After successfully completing its pilot year, Ducks Unlimiteds Cover Crop and Livestock Integration Project (CCLIP) is moving into phase two. This phase expands the focus area from a few counties in southeast North Dakota to 37 counties that encompass the Prairie Pothole Region in the state. The North Dakota Outdoor Heritage Fund (NDOHF) recently fully funded the project by awarding DU a $1.25 million grant.
In addition to the soil health improvements, water quality benefits and habitat conservation practices promoted by CCLIP, we are working with new partners and landowners, many of which were previously unaware of DUs voluntary conservation programs, said Tanner Gue, Ducks Unlimited regional biologist.

In summer, 2017 the NDOHF awarded DU $620,000 that funded the startup of CCLIP. With those funds, DU completed 14 projects that enhanced more than 3,500 acres of grassland, 3,500 acres of cropland and 500 acres of wetlands. Twelve additional projects are pending from this initial effort.

One of our goals with this program is to reduce some of the economic pressures producers feel to drain small, yet significant wetlands that are imbedded in croplands, Gue said.
CCLIP assumes some of the financial risk by cost sharing 60 percent of the expenses for adding grazing infrastructure to croplands and purchasing cover crop seed. This assistance gives farmers and ranchers the tools to prove to themselves these practices work for their operational goals.

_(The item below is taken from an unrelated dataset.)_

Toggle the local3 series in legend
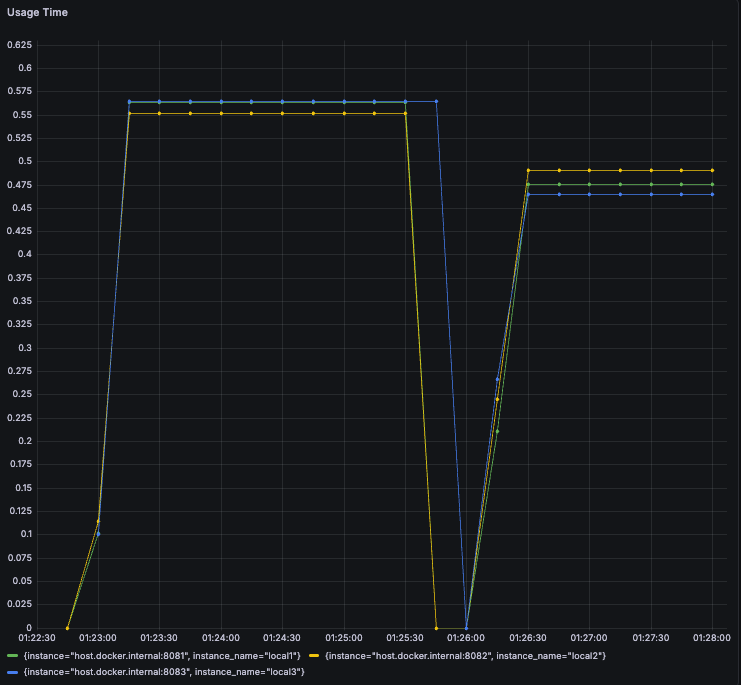 pos(164,672)
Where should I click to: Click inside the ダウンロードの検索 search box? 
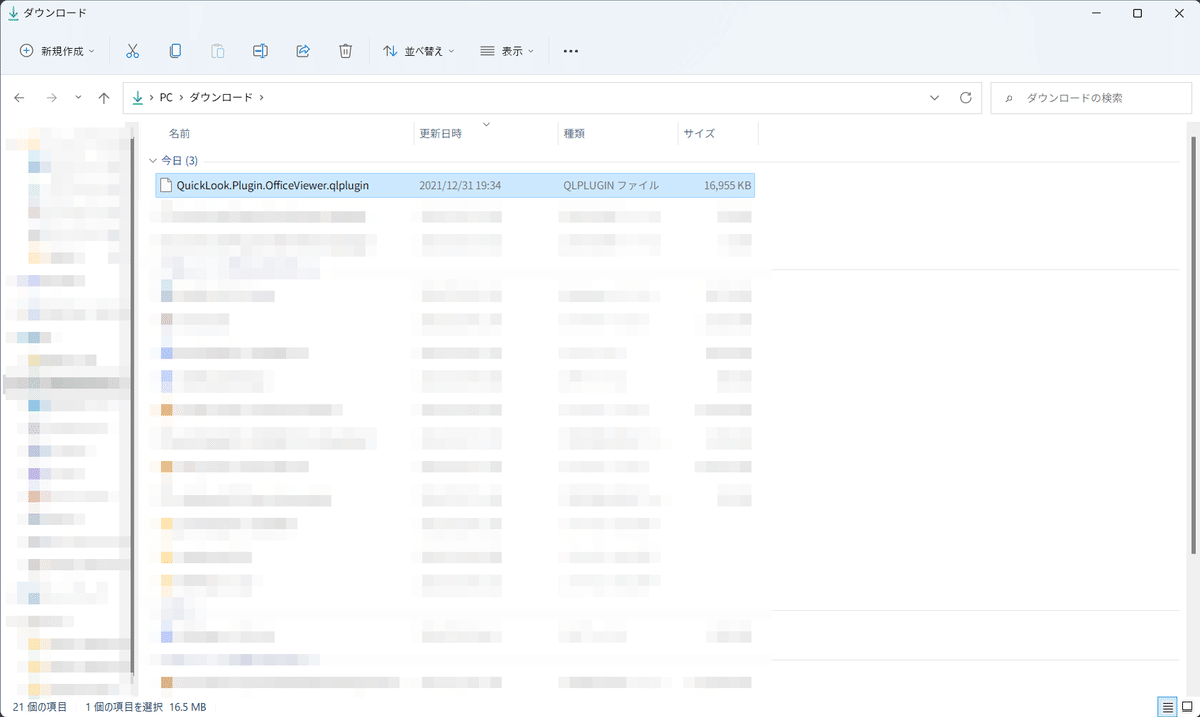1090,97
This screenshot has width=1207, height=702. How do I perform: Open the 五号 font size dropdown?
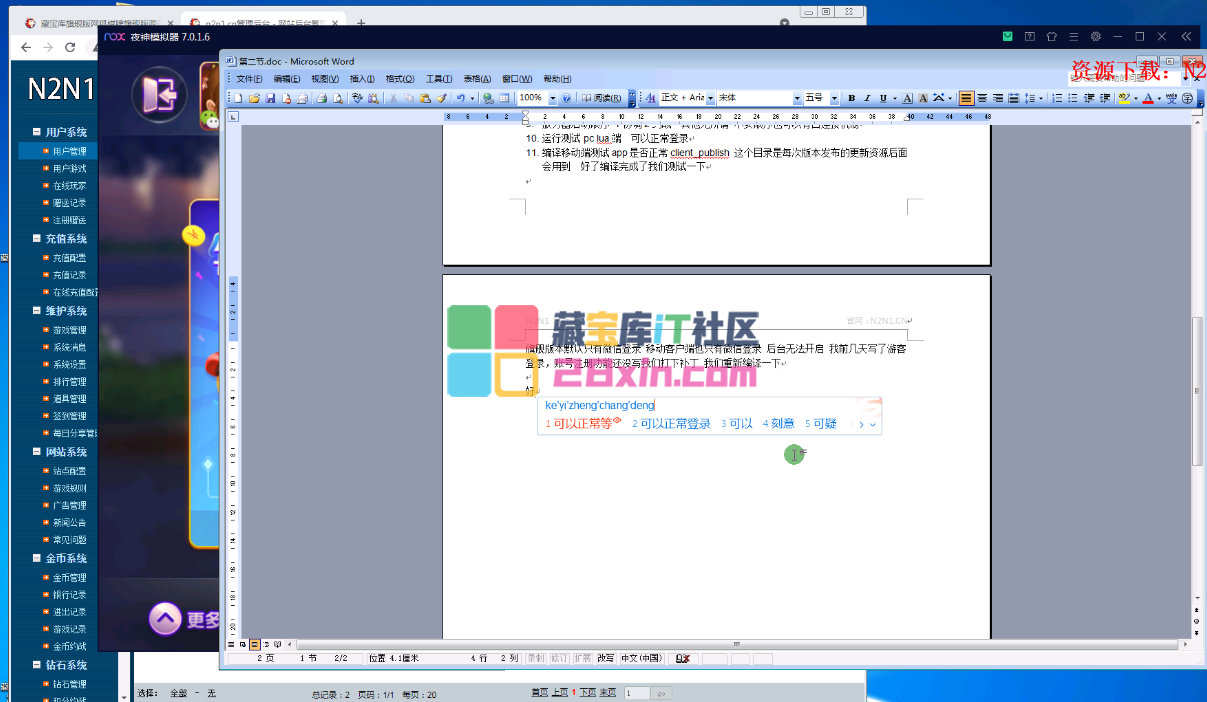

The regenerative agricultural practices promoted by CCLIP restore organic matter to the soil, reduce soil compaction and increase water infiltration. Maintaining livestock on the landscape allows recovery time on perennial pastures and the five-year contract protects small wetlands that are important for breeding waterfowl. All these practices result in more productive cropland, healthier soil, increased flood protection and improved waterfowl habitat.